We have developed a moment-matching type of estimator for estimating parameters in the context of differential equations driven by rough paths (RDEs). See Parameter Estimation for Rough Differential Equations (A. Papavasiliou and C. Ladroue). Annals of Statistics 39(4): 2047–-2073, 2011.

The theory is accompanied by a software package that implements the methodology. See A Distributed Procedure for Computing Stochastic Expansions with Mathematica. (C. Ladroue and A. Papavasiliou). J. Stat. Softw. (accepted) for the description of how the code works.

Our ultimate goal is to be able to analyse and predict the behaviour of complex systems through RDEs.
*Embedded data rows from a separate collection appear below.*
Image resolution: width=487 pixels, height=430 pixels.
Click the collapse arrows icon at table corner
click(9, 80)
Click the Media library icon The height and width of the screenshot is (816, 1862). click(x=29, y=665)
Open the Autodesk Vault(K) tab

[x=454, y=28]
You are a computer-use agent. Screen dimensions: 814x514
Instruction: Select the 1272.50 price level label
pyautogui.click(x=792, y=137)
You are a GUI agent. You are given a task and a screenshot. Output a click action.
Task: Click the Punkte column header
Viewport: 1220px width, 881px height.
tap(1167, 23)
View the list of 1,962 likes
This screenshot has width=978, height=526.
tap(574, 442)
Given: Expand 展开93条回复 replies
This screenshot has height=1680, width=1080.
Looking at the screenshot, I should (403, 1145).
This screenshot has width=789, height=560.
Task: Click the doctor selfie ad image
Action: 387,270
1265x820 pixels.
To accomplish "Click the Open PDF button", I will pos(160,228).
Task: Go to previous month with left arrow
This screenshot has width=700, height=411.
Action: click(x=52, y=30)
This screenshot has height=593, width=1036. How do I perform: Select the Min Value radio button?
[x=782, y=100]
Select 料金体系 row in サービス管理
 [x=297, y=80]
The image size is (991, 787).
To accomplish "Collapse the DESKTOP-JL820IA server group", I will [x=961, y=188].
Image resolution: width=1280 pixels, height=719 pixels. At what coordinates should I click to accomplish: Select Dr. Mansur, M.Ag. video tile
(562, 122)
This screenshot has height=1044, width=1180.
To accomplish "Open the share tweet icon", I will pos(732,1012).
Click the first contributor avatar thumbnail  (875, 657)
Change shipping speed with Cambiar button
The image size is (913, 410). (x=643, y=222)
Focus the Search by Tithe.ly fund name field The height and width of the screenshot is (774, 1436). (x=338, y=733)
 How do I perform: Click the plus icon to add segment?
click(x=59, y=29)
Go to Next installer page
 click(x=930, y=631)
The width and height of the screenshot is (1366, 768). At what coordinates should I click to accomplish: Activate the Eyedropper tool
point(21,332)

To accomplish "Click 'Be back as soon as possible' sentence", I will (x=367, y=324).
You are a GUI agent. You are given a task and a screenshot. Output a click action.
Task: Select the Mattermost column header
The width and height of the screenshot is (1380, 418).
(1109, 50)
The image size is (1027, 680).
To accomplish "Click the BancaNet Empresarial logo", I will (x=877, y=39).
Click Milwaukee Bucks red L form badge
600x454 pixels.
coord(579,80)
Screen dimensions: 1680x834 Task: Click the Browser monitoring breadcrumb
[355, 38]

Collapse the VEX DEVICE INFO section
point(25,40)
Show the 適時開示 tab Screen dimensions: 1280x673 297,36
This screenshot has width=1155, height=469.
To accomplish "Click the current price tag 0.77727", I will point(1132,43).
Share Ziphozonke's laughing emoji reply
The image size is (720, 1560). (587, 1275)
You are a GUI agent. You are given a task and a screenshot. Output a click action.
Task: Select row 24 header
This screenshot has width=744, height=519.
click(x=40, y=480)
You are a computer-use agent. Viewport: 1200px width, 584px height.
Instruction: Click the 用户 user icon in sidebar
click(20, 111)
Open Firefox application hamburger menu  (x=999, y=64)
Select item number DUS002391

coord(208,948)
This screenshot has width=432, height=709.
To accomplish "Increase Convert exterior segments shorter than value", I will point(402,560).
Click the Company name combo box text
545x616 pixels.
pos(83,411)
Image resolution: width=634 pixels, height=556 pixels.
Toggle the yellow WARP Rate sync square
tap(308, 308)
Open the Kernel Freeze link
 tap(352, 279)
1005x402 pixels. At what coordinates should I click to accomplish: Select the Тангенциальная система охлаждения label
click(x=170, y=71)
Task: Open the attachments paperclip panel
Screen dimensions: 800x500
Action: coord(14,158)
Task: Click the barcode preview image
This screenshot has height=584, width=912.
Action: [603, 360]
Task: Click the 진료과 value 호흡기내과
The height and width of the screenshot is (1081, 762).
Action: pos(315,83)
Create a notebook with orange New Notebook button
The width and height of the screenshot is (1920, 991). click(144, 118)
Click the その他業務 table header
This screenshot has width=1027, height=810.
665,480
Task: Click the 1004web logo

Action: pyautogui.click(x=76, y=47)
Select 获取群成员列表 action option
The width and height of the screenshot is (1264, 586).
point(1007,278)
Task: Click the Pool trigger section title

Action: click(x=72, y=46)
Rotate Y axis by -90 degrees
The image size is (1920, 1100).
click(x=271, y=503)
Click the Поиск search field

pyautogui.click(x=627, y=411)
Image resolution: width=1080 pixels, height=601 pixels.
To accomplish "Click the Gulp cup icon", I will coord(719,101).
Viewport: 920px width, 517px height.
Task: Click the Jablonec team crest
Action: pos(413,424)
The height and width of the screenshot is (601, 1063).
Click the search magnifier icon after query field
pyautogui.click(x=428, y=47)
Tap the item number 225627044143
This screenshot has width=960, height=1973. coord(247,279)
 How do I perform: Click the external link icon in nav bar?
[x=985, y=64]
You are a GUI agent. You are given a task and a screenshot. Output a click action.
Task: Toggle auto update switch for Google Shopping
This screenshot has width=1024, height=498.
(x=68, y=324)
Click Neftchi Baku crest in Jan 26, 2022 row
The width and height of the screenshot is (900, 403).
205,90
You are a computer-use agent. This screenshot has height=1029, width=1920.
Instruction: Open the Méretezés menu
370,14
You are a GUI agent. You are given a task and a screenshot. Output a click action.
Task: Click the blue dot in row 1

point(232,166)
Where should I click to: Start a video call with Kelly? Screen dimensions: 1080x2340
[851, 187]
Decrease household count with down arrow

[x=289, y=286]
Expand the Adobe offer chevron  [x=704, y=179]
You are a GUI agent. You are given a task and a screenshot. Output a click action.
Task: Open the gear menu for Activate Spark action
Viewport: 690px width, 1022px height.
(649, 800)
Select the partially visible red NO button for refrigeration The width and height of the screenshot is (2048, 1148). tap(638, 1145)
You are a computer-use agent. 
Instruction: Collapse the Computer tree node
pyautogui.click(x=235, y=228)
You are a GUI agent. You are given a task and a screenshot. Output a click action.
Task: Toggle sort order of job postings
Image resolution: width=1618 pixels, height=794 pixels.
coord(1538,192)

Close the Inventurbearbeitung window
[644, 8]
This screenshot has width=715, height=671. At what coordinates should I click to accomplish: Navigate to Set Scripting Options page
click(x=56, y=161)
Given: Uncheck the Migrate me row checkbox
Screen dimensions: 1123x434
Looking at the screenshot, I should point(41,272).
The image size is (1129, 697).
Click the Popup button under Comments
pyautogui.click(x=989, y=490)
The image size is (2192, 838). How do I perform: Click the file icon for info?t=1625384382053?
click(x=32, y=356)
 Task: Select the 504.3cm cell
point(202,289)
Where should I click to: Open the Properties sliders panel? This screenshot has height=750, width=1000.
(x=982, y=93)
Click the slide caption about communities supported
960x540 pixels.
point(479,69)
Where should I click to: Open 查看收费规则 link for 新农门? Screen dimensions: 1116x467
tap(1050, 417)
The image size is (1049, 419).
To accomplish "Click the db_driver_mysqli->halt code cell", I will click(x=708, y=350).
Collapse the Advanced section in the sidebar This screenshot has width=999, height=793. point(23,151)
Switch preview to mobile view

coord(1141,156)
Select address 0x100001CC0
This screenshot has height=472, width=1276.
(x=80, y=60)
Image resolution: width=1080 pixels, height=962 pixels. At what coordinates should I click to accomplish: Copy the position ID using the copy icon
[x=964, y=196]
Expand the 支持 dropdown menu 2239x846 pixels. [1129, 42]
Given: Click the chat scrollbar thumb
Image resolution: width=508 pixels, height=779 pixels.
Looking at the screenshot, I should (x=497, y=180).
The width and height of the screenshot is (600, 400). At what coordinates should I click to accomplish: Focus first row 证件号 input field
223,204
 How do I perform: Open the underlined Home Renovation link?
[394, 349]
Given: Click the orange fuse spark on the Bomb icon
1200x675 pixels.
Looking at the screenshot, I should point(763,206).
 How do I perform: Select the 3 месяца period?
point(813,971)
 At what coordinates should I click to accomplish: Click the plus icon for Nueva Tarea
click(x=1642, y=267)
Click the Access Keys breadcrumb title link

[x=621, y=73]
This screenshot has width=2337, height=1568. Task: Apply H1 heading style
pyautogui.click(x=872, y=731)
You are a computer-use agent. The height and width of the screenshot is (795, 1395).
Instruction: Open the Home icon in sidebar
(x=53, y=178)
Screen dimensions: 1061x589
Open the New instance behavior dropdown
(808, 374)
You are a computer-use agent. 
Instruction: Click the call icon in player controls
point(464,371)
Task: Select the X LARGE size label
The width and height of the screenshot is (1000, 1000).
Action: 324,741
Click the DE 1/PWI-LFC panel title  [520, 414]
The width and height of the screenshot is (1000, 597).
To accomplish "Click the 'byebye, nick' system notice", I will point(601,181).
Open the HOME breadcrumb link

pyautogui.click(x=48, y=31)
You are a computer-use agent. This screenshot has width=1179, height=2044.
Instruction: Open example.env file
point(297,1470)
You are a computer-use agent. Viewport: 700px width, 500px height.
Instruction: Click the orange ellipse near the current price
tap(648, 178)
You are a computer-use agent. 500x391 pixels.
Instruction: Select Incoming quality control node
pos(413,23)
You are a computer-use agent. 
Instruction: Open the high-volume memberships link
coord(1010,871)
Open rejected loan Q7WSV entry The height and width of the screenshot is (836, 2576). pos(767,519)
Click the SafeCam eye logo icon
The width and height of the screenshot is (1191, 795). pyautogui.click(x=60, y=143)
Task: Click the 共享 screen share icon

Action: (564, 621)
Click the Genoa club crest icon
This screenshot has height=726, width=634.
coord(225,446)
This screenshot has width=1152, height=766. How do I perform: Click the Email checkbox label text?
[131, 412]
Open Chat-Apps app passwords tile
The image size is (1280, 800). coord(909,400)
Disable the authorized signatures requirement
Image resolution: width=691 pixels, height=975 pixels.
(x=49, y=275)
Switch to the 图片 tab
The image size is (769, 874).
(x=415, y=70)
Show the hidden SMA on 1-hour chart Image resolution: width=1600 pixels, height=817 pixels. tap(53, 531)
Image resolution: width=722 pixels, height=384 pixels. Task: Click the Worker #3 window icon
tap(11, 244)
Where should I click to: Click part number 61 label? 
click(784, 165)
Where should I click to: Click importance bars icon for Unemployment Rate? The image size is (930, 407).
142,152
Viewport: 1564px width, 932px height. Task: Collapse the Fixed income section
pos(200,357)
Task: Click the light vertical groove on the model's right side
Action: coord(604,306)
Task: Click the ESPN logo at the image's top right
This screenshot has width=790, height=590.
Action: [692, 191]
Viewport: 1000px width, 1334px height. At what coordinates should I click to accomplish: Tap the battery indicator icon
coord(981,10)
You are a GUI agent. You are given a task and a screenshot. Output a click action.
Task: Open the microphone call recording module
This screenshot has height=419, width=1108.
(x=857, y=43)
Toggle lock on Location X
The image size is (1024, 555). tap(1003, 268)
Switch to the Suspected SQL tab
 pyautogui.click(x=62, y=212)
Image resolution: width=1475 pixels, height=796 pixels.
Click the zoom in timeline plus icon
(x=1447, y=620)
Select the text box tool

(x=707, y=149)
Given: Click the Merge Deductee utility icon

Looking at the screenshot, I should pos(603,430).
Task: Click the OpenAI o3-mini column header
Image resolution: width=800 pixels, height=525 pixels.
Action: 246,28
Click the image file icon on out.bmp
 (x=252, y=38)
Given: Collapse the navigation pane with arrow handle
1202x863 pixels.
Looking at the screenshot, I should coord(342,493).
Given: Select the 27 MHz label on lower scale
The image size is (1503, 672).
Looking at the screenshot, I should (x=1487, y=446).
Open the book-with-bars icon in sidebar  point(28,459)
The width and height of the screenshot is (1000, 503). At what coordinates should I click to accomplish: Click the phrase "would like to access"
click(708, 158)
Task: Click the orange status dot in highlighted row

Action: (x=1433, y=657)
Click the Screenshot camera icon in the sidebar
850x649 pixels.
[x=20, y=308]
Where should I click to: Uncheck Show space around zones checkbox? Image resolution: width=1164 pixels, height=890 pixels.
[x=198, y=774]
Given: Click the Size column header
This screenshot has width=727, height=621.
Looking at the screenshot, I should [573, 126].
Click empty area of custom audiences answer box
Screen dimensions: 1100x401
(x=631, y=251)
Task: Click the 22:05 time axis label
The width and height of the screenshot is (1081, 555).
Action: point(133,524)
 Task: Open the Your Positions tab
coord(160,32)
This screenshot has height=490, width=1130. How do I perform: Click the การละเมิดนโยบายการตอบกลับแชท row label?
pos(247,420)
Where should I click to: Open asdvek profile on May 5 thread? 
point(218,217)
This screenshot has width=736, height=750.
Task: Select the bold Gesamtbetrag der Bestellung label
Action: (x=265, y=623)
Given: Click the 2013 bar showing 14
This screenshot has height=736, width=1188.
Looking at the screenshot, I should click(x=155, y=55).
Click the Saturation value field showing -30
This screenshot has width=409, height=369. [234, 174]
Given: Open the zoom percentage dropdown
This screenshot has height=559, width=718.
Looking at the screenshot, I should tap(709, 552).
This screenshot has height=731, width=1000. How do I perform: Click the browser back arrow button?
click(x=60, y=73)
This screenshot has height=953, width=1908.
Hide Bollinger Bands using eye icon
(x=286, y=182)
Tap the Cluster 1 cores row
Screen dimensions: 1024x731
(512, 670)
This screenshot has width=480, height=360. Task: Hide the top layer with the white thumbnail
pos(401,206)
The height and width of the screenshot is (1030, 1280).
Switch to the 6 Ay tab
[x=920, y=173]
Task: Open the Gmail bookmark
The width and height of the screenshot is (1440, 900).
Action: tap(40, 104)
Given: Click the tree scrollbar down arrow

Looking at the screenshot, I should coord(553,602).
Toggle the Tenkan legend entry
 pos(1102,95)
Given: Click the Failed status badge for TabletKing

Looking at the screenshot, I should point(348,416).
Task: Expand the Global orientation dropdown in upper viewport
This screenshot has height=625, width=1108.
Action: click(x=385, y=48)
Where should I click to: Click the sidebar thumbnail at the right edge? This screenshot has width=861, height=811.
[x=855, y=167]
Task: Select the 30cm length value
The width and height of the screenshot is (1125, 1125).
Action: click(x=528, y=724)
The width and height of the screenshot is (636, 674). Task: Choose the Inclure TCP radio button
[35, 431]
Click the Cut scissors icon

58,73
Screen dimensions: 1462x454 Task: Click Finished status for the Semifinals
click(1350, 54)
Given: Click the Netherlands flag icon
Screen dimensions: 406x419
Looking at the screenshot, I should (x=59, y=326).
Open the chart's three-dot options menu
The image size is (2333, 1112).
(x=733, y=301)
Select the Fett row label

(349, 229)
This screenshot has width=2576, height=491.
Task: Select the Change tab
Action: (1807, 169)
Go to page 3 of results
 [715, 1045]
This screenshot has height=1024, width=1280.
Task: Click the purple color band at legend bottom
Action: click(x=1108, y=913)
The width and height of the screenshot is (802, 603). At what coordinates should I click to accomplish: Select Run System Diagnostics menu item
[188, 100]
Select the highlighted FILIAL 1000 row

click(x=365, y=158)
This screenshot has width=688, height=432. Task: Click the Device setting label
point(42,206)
To succeed, we plan to replace the multiscale (possibly atomistic) models describing the complex systems by an RDE modelling the long range behaviour of the system. We have studied this problem in the simple context of a multiscale Ornstein-Uhlenbeck process and showed that this is possible. See Coarse-grained modeling of multiscale diffusions: the p-variation estimates. (A. Papavasiliou) Stochastic Analysis 2010, pp 69--90, Springer, 2010.

This research has been funded by EPSRC grant EP/H019588/1.